[Collected data entries]
───
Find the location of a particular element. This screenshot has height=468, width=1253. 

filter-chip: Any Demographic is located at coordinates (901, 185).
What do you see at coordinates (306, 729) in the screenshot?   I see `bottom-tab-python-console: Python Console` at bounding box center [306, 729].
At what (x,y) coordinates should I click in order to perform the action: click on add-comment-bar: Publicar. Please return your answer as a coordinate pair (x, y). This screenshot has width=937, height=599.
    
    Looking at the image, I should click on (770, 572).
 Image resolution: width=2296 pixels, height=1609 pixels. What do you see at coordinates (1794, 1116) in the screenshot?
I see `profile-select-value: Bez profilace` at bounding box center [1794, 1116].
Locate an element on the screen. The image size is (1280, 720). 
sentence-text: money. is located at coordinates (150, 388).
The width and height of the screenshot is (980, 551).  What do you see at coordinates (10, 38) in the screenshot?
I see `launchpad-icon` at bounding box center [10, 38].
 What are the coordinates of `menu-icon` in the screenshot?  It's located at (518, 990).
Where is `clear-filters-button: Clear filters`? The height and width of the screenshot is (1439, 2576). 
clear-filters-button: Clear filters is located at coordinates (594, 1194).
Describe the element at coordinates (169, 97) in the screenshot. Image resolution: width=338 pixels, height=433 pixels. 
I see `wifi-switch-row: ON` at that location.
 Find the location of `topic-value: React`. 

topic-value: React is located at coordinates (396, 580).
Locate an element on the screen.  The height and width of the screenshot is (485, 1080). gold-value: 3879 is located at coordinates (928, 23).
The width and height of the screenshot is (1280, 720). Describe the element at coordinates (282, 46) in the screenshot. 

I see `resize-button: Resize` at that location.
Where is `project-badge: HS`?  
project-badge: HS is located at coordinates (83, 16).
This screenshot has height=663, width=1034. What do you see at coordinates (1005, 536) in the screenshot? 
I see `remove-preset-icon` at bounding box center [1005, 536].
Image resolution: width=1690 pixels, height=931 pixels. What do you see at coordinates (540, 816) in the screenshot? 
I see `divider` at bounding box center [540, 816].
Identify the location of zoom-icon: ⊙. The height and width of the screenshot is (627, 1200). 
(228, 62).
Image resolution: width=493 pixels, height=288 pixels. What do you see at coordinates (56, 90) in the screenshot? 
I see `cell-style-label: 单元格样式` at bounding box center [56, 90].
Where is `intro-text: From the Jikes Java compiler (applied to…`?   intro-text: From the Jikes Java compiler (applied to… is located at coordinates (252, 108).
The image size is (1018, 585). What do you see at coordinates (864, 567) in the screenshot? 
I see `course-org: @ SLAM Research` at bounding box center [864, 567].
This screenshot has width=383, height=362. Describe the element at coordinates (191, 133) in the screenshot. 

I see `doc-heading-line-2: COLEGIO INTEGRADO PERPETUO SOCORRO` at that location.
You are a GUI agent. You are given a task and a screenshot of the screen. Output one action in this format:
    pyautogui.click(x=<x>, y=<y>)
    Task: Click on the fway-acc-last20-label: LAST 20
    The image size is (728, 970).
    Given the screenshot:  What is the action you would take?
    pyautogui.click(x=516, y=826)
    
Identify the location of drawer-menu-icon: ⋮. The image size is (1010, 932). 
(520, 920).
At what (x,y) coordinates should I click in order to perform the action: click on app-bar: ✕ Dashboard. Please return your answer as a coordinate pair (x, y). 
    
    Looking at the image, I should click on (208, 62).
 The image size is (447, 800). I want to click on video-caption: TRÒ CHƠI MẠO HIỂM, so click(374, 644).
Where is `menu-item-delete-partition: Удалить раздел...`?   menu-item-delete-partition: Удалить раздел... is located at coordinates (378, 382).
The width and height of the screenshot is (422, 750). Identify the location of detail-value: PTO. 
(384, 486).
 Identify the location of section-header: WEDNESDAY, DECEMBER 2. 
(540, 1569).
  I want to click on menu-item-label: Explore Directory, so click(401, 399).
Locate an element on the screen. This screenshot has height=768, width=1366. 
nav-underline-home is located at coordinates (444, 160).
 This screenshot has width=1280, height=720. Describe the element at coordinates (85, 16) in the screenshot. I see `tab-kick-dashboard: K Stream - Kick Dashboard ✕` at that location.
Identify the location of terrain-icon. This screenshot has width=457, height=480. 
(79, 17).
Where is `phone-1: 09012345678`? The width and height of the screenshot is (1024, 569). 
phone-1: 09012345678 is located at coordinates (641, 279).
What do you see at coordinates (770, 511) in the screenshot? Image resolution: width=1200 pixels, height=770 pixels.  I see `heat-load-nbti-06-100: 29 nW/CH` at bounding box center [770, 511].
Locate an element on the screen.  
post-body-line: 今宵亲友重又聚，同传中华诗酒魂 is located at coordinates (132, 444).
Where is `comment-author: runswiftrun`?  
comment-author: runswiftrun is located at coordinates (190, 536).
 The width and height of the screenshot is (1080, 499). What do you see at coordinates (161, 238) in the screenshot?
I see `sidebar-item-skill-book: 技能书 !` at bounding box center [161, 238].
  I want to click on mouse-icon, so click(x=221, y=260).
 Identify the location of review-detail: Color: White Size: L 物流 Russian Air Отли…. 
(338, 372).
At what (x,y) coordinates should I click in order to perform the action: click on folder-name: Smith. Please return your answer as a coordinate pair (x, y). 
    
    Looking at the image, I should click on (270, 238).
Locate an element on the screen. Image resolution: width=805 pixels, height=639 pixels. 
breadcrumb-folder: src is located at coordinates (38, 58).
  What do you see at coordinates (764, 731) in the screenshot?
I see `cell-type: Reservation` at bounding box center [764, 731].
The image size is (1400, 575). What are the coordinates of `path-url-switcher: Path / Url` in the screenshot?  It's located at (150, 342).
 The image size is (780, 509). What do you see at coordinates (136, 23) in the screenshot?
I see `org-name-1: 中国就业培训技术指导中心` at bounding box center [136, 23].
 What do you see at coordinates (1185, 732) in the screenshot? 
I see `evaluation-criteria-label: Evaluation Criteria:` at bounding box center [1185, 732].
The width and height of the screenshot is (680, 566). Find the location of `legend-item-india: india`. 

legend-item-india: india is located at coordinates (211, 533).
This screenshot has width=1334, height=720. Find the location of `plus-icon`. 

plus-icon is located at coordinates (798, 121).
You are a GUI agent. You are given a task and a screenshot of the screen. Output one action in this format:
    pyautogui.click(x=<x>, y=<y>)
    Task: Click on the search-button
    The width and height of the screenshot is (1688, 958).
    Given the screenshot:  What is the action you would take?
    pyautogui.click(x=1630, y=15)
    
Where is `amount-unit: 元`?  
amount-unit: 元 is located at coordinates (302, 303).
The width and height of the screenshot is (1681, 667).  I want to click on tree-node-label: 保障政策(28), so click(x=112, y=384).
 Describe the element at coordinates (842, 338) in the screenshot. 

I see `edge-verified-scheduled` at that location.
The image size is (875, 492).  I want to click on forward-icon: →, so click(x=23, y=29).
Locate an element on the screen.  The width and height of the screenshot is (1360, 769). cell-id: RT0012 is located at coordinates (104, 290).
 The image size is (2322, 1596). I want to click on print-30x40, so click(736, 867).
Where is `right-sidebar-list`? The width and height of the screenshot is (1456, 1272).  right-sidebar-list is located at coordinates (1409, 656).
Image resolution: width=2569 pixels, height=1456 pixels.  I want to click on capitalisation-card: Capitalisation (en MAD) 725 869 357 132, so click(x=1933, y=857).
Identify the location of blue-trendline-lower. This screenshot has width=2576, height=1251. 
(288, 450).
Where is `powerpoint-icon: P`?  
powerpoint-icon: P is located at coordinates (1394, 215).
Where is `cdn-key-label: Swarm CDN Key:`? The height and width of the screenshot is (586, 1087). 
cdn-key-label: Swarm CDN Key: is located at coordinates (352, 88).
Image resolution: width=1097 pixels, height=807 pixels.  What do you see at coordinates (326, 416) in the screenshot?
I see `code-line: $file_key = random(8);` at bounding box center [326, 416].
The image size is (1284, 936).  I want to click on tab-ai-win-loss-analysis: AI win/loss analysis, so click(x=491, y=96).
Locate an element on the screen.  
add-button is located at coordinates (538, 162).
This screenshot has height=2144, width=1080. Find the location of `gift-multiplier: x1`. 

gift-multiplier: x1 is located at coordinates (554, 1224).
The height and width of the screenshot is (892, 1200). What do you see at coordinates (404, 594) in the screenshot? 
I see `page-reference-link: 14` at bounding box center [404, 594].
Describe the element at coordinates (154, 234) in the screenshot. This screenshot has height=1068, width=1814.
───
* **ABOUT THIS EXERCISE**: Convert the lines from the one containing "coordinates (1409, 656)." through the end of the data into a numbered list, omitting any blank lines.

* **RESULT FOR THIS TASK**:
1. Where is `right-sidebar-list`? The width and height of the screenshot is (1456, 1272).  right-sidebar-list is located at coordinates (1409, 656).
2. Image resolution: width=2569 pixels, height=1456 pixels.  I want to click on capitalisation-card: Capitalisation (en MAD) 725 869 357 132, so click(x=1933, y=857).
3. Identify the location of blue-trendline-lower. This screenshot has width=2576, height=1251. 
4. (288, 450).
5. Where is `powerpoint-icon: P`?  
6. powerpoint-icon: P is located at coordinates (1394, 215).
7. Where is `cdn-key-label: Swarm CDN Key:`? The height and width of the screenshot is (586, 1087). 
8. cdn-key-label: Swarm CDN Key: is located at coordinates (352, 88).
9. Image resolution: width=1097 pixels, height=807 pixels.  What do you see at coordinates (326, 416) in the screenshot?
10. I see `code-line: $file_key = random(8);` at bounding box center [326, 416].
11. The image size is (1284, 936).  I want to click on tab-ai-win-loss-analysis: AI win/loss analysis, so click(x=491, y=96).
12. Locate an element on the screen.  
13. add-button is located at coordinates (538, 162).
14. This screenshot has height=2144, width=1080. Find the location of `gift-multiplier: x1`. 
15. gift-multiplier: x1 is located at coordinates (554, 1224).
16. The height and width of the screenshot is (892, 1200). What do you see at coordinates (404, 594) in the screenshot? 
17. I see `page-reference-link: 14` at bounding box center [404, 594].
18. Describe the element at coordinates (154, 234) in the screenshot. This screenshot has height=1068, width=1814.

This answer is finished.